NJH.PORTFOLIO
CUBESAT IMAGER DYNAMIC FEA
In support of a Cal Poly senior project, titled UV Imager Application for a CubeSat, FEA analysis was
conducted on a portion of the satellite proof-of-concept. The purpose of the analysis was to verify the
dynamic behavior of a portion of the optical assembly in the satellite with fragile components, which is
called the Lens Assembly, such that the dynamic response of the satellite to launch conditions can be
verified and studied through FEA.
Four Analyses were done to further develop the model and predict the behavior seen from accelerometer data when placed on shake table:
STATIC
This was a somewhat of a dummy analysis to get a mesh convergence and gives insight into what mesh sizes and types would be best for the dynamic analysis before running something so computationally intensive. The analysis had a 1MPa load on the circular donut face of the of the lens holder and fixed the base. It was run for varying mesh sizes and as shown in the convergence section, gave a convincing result around a mesh size of 2mm.
FREQUENCY EXTRACTION
This analysis step was both to add insight into the model itself and support future steps with modal information. It extracted all of the natural frequencies and mode shapes of the model using eigenvalue calculations. Lanczos method was chosen as the solver because of its robustness on all software architectures and is the default solver in Abaqus.
Shown is the 50th mode shape. It is at 1750 Hz and most likely associated with the peak response of the accelerometer on the donut face.
RESPONSE SPECTRUM
The initial intent of this analysis was to get a response of the model subjected to base excitation over the spectrum of frequencies of interest: 5-2000Hz, but instead gave the peak response from the entire spectrum. This is still useful information, but did not validate the data because the experimental data could have been showing a different mode than the peak mode.
STEADY-STATE DYNAMIC MODEL
Finally, a steady-state dynamic model was run, to give the output caused by a base excitation.
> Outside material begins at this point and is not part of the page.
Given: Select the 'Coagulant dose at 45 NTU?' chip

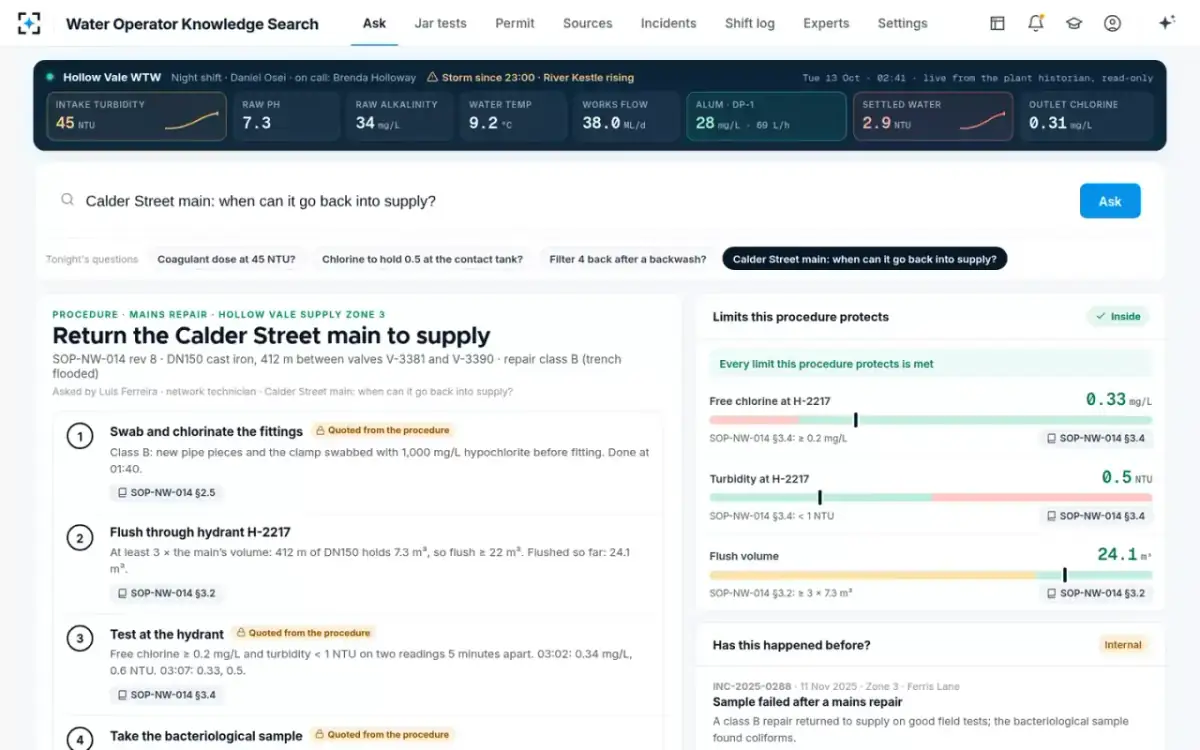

Again, this was not data one would hope for as the base excitation could not be defined fully. Ideally an acceleration boundary condition with an amplitude would have been applied to the model, but a sinusoidal sweep is not easy to create as an amplitude in Abaqus. The easiest next solution involved a user-subroutine to load in the acceleration data of a sine sweep. No action was taken to further develop this analysis since this seemed to be beyond the scope of the project.